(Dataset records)
· · ·

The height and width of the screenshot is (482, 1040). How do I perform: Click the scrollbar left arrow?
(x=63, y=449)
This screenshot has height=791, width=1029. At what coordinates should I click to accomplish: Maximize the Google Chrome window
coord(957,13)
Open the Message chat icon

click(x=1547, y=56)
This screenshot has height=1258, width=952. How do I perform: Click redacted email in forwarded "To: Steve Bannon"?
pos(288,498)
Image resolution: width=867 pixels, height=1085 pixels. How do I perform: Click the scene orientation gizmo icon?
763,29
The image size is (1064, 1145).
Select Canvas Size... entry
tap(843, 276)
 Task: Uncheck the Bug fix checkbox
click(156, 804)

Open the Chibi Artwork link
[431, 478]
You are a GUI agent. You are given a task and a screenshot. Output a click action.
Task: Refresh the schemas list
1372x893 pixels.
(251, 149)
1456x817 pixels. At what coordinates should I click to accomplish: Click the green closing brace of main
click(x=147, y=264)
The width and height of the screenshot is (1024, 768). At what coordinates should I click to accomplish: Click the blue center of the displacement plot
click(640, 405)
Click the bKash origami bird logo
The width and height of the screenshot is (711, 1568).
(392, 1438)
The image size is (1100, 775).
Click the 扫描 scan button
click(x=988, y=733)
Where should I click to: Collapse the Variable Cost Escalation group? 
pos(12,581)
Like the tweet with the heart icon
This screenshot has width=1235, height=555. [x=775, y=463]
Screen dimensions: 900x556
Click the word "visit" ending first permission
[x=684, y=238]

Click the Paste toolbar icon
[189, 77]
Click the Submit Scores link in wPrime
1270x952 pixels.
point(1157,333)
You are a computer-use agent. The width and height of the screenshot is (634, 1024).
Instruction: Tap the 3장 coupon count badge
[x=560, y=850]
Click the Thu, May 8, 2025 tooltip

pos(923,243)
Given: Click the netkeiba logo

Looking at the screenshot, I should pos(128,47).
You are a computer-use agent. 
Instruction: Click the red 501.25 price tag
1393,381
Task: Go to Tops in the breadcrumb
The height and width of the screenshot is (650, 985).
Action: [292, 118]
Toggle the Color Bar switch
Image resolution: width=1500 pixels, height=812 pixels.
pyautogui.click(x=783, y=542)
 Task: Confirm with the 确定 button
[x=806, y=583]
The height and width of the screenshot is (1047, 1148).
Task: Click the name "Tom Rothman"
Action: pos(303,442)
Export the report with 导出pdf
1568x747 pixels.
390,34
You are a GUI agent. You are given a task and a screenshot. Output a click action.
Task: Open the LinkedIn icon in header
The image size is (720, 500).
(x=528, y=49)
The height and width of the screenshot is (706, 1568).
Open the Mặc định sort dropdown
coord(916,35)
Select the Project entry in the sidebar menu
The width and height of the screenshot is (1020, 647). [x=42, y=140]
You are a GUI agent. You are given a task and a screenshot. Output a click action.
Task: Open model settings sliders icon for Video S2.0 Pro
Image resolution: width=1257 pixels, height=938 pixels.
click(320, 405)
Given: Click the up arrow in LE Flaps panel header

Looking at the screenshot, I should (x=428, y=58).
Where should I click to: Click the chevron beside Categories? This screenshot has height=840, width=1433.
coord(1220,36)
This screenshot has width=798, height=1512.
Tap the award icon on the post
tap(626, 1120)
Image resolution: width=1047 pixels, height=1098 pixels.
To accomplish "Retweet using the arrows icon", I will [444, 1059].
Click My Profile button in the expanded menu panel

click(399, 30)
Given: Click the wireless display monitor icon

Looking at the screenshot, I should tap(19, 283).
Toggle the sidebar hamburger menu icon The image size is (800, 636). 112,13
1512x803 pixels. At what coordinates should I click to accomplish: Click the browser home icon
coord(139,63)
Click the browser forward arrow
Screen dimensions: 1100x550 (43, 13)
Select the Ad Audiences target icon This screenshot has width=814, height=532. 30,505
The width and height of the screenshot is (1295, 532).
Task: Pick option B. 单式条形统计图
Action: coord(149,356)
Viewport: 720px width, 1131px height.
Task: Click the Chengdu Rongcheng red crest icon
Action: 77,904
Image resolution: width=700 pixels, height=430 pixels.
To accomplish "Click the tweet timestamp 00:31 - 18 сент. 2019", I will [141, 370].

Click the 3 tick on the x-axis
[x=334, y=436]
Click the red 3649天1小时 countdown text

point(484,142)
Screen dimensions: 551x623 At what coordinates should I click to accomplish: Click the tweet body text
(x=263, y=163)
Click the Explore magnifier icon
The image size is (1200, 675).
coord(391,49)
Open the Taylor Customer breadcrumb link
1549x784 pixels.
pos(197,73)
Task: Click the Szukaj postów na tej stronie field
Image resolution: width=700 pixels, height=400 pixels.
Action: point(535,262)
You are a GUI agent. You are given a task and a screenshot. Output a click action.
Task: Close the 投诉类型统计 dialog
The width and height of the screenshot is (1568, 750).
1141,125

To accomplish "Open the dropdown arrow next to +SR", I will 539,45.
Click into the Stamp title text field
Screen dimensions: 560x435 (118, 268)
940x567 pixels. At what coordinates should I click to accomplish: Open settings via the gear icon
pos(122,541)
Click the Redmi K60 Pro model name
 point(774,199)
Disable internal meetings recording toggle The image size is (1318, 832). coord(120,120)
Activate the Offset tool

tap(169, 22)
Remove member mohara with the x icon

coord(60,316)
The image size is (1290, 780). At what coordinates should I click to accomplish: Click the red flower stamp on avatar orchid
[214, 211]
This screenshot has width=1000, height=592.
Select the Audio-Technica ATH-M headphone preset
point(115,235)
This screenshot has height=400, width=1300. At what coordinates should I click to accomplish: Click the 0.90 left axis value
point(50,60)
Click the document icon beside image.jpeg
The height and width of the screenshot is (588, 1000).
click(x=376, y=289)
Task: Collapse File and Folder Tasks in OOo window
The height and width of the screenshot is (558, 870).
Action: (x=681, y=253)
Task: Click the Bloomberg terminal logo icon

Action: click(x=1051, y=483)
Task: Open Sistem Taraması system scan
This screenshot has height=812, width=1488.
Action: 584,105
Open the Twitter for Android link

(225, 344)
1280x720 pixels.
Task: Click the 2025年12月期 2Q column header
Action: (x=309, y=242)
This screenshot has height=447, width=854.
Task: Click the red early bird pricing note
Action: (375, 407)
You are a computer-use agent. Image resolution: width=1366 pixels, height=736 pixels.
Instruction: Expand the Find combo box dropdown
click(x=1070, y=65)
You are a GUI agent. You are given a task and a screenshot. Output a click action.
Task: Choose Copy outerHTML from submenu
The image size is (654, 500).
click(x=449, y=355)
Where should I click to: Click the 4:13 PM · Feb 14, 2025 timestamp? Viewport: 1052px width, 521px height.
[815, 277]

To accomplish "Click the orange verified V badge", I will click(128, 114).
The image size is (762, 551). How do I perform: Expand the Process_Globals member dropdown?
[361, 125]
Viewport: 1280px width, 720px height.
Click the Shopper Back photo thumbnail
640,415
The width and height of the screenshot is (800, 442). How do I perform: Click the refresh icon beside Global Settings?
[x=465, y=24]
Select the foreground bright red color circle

· · ·

> _How to complete this task_: Would you copy every line of the entries that includes the word "computer"?

> _Problem solution_:
You are a computer-use agent. The width and height of the screenshot is (634, 1024).
You are a computer-use agent. 
You are a computer-use agent. Image resolution: width=1366 pixels, height=736 pixels.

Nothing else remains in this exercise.